Example of deploying containers on a pod:

  • $ kubectl run nginx --image nginx
  • To specify where Kubernetes gets nginx from, the --image attribute is used. In this case, it is downloaded from the Docker Hub repository.

To show which pods are available, use:

  • $ kubectl get pods
  • Keep in mind that in this example, the web server has not been made available to external users. You can, however, access it internally from the node.

Creating Pods with YAML

  • K8s uses YAML files for the creation of objects such as pods, replicas, deployments, services, etc.
  • A definition file always contains 4 top-level fields: apiVersion, kind, metadata, spec.

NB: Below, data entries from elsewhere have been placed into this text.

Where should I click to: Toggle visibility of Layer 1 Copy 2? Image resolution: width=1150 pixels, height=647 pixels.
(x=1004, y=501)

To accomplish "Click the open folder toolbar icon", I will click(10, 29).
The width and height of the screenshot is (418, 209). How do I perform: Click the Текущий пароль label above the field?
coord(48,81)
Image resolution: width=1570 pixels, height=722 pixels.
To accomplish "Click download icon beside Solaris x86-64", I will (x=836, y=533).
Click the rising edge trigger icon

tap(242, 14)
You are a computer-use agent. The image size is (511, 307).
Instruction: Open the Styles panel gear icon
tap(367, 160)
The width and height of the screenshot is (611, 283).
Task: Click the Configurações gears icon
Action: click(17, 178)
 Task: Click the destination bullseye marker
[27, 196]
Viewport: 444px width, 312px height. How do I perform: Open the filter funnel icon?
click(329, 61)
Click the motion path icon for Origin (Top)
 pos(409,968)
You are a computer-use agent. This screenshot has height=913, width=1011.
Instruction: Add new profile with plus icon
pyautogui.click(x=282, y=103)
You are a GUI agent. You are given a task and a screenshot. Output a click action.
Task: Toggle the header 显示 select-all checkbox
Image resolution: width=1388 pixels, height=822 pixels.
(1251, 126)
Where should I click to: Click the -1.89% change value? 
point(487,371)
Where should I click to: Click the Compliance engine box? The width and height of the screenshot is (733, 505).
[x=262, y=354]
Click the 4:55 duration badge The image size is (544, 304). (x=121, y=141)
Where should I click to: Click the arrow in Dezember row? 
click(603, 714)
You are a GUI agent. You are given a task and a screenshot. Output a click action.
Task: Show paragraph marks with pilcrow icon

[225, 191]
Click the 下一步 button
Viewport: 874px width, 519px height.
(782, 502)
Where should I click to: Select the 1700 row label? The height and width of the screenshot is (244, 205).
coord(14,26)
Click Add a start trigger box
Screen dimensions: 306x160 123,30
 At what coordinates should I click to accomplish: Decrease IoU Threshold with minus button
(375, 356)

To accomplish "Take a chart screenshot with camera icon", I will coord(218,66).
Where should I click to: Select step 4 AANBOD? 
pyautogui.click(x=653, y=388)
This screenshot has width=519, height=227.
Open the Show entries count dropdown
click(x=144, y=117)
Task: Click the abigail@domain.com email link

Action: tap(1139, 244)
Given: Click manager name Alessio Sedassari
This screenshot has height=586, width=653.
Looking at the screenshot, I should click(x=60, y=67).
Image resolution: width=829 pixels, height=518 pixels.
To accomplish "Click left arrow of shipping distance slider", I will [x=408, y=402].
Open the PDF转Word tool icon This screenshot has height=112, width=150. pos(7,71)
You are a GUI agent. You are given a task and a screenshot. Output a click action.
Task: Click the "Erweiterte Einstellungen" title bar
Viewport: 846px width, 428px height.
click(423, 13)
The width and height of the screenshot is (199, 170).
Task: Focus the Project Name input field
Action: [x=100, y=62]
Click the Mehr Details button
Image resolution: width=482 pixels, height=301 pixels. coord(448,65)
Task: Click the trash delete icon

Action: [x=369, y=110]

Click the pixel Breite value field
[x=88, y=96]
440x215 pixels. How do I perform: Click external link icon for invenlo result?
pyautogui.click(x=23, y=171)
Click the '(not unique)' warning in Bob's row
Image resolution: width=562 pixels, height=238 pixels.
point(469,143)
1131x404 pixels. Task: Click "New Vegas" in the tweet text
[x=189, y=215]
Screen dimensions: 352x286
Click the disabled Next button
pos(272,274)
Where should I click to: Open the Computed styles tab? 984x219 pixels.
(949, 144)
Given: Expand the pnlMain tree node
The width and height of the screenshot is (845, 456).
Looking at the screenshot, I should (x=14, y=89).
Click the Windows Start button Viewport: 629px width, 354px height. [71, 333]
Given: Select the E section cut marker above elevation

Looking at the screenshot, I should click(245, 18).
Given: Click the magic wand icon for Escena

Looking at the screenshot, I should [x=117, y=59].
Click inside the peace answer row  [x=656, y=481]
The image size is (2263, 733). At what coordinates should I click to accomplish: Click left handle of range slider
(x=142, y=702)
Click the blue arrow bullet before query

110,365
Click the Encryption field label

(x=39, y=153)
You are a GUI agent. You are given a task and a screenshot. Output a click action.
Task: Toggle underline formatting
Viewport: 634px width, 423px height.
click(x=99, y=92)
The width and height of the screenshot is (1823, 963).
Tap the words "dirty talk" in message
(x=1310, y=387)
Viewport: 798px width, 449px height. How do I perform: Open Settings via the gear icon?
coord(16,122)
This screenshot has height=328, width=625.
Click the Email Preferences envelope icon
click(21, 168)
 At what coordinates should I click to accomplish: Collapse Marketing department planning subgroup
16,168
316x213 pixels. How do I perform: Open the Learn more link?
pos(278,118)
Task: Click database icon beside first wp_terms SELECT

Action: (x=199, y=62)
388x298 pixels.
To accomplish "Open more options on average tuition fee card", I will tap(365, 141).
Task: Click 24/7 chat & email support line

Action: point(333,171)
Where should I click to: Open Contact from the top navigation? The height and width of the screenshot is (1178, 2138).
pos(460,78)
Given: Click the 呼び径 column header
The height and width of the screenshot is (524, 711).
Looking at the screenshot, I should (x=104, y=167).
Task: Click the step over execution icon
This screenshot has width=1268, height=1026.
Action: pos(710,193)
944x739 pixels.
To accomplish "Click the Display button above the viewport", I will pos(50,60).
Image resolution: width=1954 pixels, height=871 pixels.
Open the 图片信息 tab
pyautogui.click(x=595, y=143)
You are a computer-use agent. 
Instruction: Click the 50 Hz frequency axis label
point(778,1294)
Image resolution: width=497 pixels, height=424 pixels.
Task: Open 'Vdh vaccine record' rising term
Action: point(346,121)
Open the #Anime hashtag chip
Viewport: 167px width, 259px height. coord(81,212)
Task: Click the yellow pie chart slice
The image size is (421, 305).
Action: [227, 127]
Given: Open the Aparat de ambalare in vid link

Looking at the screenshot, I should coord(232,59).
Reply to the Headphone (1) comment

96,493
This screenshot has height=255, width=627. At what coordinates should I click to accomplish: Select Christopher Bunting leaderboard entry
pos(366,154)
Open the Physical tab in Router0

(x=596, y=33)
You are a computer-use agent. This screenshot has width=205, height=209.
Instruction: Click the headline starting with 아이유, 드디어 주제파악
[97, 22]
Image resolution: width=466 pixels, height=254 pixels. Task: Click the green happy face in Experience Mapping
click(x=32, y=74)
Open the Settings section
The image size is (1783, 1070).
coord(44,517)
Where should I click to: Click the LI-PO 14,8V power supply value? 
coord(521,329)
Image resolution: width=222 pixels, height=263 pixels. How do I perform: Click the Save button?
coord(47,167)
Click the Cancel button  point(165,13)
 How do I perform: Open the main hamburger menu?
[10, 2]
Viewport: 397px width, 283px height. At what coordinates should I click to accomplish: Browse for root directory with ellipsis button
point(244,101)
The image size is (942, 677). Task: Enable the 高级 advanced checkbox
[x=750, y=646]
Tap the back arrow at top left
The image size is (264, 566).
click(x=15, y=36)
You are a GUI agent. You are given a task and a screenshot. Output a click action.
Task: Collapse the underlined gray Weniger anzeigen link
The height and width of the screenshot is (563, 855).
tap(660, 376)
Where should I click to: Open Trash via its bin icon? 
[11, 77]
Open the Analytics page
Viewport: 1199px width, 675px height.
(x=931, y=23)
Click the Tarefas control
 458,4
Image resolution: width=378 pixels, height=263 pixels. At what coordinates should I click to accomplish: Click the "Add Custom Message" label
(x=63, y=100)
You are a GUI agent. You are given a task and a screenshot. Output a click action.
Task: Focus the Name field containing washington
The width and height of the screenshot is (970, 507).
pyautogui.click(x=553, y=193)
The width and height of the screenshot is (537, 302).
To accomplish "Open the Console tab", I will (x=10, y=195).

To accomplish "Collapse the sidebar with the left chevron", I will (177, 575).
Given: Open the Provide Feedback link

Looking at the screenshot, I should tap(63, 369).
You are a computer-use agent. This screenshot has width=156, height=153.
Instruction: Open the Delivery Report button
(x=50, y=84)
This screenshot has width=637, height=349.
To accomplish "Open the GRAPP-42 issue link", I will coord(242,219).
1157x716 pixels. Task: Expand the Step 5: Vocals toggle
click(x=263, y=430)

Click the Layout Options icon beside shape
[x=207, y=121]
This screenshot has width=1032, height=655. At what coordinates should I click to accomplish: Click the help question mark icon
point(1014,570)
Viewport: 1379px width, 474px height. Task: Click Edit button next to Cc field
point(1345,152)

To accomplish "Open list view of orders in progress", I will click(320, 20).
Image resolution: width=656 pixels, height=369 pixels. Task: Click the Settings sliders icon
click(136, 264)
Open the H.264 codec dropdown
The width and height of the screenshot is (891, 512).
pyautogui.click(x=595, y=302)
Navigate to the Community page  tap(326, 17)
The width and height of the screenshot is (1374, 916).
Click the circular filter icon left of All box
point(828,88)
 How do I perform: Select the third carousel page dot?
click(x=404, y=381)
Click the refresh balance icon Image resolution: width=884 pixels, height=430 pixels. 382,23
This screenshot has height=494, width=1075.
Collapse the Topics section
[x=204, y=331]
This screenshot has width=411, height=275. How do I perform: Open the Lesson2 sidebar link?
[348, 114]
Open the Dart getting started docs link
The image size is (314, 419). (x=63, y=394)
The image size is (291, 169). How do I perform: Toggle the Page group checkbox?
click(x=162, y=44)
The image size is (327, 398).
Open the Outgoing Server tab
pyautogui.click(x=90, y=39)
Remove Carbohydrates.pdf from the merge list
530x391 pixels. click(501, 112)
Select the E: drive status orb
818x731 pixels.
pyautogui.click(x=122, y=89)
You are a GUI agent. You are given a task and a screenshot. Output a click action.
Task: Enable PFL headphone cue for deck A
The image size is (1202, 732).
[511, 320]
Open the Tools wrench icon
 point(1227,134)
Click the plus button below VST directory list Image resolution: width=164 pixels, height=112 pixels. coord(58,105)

Example YAML file for creating a pod (pod-definition.yml):

apiVersion: v1
kind: Pod
metadata:
  name: myapp-pod
  labels:
    app: myapp
    type: front-end
spec:
  containers:
    - name: nginx-container
      image: nginx
  • apiVersion: the version of the K8 API we are using to create the object. Depending on what we are trying to create, we need to deploy the right version.
  • kind: The kind of object we are trying to create. In this case, we are creating pods. Other values include replica set, deployment, service, etc.
  • metadata: Data above the object such as name, labels, etc. Unlike the first two (apiVersion and kind) which are strings, the kind field is a dictionary.
  • labels: Labels are required fields. You can only add name and labels under metadata, however, you can add anything you want under labels.
  • spec: Depending on the kind of object, you can provide additional information pertaining to that object here.
  • containers: A list that can hold multiple container objects in it. Each item in the list is indicated by a hyphen. In this case, the first object is a dictionary with a name and image property. The image “nginx” is grabbed from the Docker repository.
  • To create the pod, use the command $ kubectl create -f pod-definition.yml.